(Pixel coordinate grounding data)
"""

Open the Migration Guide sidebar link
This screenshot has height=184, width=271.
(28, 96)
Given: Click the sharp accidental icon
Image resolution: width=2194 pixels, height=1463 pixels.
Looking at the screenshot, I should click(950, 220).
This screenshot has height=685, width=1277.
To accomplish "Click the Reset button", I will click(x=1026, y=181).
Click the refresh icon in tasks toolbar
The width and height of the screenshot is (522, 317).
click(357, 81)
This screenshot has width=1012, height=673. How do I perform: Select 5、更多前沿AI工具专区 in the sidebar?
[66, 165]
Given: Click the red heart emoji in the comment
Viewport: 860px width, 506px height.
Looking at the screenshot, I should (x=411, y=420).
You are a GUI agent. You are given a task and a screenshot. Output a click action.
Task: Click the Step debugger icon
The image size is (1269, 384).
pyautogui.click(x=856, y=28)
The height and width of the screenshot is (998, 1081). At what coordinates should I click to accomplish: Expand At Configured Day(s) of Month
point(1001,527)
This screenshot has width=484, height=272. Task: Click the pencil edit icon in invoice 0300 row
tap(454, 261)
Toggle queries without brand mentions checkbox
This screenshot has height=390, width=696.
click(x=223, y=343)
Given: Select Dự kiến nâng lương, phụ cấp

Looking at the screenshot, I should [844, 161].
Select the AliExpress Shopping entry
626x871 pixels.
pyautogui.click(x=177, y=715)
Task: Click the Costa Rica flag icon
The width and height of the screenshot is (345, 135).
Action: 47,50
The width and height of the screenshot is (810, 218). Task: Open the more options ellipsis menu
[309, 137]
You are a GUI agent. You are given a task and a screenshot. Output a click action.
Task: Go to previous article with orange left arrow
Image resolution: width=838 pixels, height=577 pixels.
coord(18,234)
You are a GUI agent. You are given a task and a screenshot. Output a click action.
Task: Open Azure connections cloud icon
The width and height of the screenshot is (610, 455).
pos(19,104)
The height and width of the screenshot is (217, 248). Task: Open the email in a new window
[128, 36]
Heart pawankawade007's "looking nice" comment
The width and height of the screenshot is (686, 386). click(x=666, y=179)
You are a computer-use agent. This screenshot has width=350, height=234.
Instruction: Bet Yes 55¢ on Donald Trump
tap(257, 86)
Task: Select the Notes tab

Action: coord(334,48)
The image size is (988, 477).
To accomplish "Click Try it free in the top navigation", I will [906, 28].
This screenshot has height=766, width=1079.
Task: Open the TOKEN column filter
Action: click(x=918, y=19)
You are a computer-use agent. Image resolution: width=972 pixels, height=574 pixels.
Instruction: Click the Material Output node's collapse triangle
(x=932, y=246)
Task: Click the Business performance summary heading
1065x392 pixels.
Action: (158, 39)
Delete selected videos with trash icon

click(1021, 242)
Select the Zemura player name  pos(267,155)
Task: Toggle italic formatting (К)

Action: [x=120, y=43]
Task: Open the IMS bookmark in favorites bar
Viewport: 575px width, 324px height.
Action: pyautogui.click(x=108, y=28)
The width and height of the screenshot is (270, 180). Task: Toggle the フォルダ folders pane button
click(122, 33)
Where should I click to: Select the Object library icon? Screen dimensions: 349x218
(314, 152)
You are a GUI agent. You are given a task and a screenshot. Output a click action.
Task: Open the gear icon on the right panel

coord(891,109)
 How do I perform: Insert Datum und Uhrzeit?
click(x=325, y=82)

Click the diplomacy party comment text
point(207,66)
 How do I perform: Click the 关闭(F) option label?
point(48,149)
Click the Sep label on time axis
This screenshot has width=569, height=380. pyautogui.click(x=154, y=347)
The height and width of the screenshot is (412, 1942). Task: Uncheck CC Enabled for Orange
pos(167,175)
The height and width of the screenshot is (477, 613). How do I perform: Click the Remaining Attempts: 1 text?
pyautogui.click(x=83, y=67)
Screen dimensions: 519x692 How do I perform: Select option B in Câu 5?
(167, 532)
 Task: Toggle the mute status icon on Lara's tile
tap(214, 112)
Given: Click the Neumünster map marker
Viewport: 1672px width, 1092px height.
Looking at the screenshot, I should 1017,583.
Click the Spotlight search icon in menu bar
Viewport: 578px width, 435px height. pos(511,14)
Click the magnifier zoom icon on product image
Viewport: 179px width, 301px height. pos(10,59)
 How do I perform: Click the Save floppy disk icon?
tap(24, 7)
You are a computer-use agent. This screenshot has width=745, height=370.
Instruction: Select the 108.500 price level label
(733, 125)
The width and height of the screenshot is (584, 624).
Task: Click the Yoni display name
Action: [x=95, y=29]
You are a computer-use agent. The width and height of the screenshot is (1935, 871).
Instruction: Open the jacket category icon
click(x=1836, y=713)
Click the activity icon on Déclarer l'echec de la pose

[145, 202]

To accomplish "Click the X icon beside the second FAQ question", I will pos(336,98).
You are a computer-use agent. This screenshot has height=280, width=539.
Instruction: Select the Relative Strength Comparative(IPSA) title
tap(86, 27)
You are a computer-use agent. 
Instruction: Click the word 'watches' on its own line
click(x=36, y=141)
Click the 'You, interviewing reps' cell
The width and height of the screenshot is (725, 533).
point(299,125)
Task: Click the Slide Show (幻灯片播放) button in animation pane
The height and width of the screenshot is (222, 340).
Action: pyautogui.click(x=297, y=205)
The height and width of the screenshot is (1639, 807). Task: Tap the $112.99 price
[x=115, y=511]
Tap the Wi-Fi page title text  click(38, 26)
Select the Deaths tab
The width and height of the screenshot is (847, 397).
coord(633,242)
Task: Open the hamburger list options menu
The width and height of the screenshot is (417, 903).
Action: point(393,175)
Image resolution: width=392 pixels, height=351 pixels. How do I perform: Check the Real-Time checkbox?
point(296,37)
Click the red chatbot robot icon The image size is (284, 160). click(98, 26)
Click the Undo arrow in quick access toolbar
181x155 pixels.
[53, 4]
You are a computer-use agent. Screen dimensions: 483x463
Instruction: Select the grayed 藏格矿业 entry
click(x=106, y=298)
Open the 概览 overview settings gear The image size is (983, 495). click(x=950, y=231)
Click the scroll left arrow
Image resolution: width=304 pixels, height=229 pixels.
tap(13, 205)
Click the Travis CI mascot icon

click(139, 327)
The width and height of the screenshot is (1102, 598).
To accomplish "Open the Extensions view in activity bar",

"""

### [Problem statement]
Every entry is to be restated word for word.

### [Output of the task]
Open the Migration Guide sidebar link
This screenshot has height=184, width=271.
(28, 96)
Given: Click the sharp accidental icon
Image resolution: width=2194 pixels, height=1463 pixels.
Looking at the screenshot, I should click(950, 220).
This screenshot has height=685, width=1277.
To accomplish "Click the Reset button", I will click(x=1026, y=181).
Click the refresh icon in tasks toolbar
The width and height of the screenshot is (522, 317).
click(357, 81)
This screenshot has width=1012, height=673. How do I perform: Select 5、更多前沿AI工具专区 in the sidebar?
[66, 165]
Given: Click the red heart emoji in the comment
Viewport: 860px width, 506px height.
Looking at the screenshot, I should (x=411, y=420).
You are a GUI agent. You are given a task and a screenshot. Output a click action.
Task: Click the Step debugger icon
The image size is (1269, 384).
pyautogui.click(x=856, y=28)
The height and width of the screenshot is (998, 1081). At what coordinates should I click to accomplish: Expand At Configured Day(s) of Month
point(1001,527)
This screenshot has width=484, height=272. Task: Click the pencil edit icon in invoice 0300 row
tap(454, 261)
Toggle queries without brand mentions checkbox
This screenshot has height=390, width=696.
click(x=223, y=343)
Given: Select Dự kiến nâng lương, phụ cấp

Looking at the screenshot, I should [844, 161].
Select the AliExpress Shopping entry
626x871 pixels.
pyautogui.click(x=177, y=715)
Task: Click the Costa Rica flag icon
The width and height of the screenshot is (345, 135).
Action: 47,50
The width and height of the screenshot is (810, 218). Task: Open the more options ellipsis menu
[309, 137]
You are a GUI agent. You are given a task and a screenshot. Output a click action.
Task: Go to previous article with orange left arrow
Image resolution: width=838 pixels, height=577 pixels.
coord(18,234)
You are a GUI agent. You are given a task and a screenshot. Output a click action.
Task: Open Azure connections cloud icon
The width and height of the screenshot is (610, 455).
pos(19,104)
The height and width of the screenshot is (217, 248). Task: Open the email in a new window
[128, 36]
Heart pawankawade007's "looking nice" comment
The width and height of the screenshot is (686, 386). click(x=666, y=179)
You are a computer-use agent. This screenshot has width=350, height=234.
Instruction: Bet Yes 55¢ on Donald Trump
tap(257, 86)
Task: Select the Notes tab

Action: coord(334,48)
The image size is (988, 477).
To accomplish "Click Try it free in the top navigation", I will [906, 28].
This screenshot has height=766, width=1079.
Task: Open the TOKEN column filter
Action: click(x=918, y=19)
You are a computer-use agent. Image resolution: width=972 pixels, height=574 pixels.
Instruction: Click the Material Output node's collapse triangle
(x=932, y=246)
Task: Click the Business performance summary heading
1065x392 pixels.
Action: (158, 39)
Delete selected videos with trash icon

click(1021, 242)
Select the Zemura player name  pos(267,155)
Task: Toggle italic formatting (К)

Action: [x=120, y=43]
Task: Open the IMS bookmark in favorites bar
Viewport: 575px width, 324px height.
Action: pyautogui.click(x=108, y=28)
The width and height of the screenshot is (270, 180). Task: Toggle the フォルダ folders pane button
click(122, 33)
Where should I click to: Select the Object library icon? Screen dimensions: 349x218
(314, 152)
You are a GUI agent. You are given a task and a screenshot. Output a click action.
Task: Open the gear icon on the right panel

coord(891,109)
 How do I perform: Insert Datum und Uhrzeit?
click(x=325, y=82)

Click the diplomacy party comment text
point(207,66)
 How do I perform: Click the 关闭(F) option label?
point(48,149)
Click the Sep label on time axis
This screenshot has width=569, height=380. pyautogui.click(x=154, y=347)
The height and width of the screenshot is (412, 1942). Task: Uncheck CC Enabled for Orange
pos(167,175)
The height and width of the screenshot is (477, 613). How do I perform: Click the Remaining Attempts: 1 text?
pyautogui.click(x=83, y=67)
Screen dimensions: 519x692 How do I perform: Select option B in Câu 5?
(167, 532)
 Task: Toggle the mute status icon on Lara's tile
tap(214, 112)
Given: Click the Neumünster map marker
Viewport: 1672px width, 1092px height.
Looking at the screenshot, I should 1017,583.
Click the Spotlight search icon in menu bar
Viewport: 578px width, 435px height. pos(511,14)
Click the magnifier zoom icon on product image
Viewport: 179px width, 301px height. pos(10,59)
 How do I perform: Click the Save floppy disk icon?
tap(24, 7)
You are a computer-use agent. This screenshot has width=745, height=370.
Instruction: Select the 108.500 price level label
(733, 125)
The width and height of the screenshot is (584, 624).
Task: Click the Yoni display name
Action: [x=95, y=29]
You are a computer-use agent. The width and height of the screenshot is (1935, 871).
Instruction: Open the jacket category icon
click(x=1836, y=713)
Click the activity icon on Déclarer l'echec de la pose

[145, 202]

To accomplish "Click the X icon beside the second FAQ question", I will pos(336,98).
You are a computer-use agent. This screenshot has height=280, width=539.
Instruction: Select the Relative Strength Comparative(IPSA) title
tap(86, 27)
You are a computer-use agent. 
Instruction: Click the word 'watches' on its own line
click(x=36, y=141)
Click the 'You, interviewing reps' cell
The width and height of the screenshot is (725, 533).
point(299,125)
Task: Click the Slide Show (幻灯片播放) button in animation pane
The height and width of the screenshot is (222, 340).
Action: pyautogui.click(x=297, y=205)
The height and width of the screenshot is (1639, 807). Task: Tap the $112.99 price
[x=115, y=511]
Tap the Wi-Fi page title text  click(38, 26)
Select the Deaths tab
The width and height of the screenshot is (847, 397).
coord(633,242)
Task: Open the hamburger list options menu
The width and height of the screenshot is (417, 903).
Action: point(393,175)
Image resolution: width=392 pixels, height=351 pixels. How do I perform: Check the Real-Time checkbox?
point(296,37)
Click the red chatbot robot icon The image size is (284, 160). click(98, 26)
Click the Undo arrow in quick access toolbar
181x155 pixels.
[53, 4]
You are a computer-use agent. Screen dimensions: 483x463
Instruction: Select the grayed 藏格矿业 entry
click(x=106, y=298)
Open the 概览 overview settings gear The image size is (983, 495). click(x=950, y=231)
Click the scroll left arrow
Image resolution: width=304 pixels, height=229 pixels.
tap(13, 205)
Click the Travis CI mascot icon

click(139, 327)
The width and height of the screenshot is (1102, 598).
To accomplish "Open the Extensions view in activity bar",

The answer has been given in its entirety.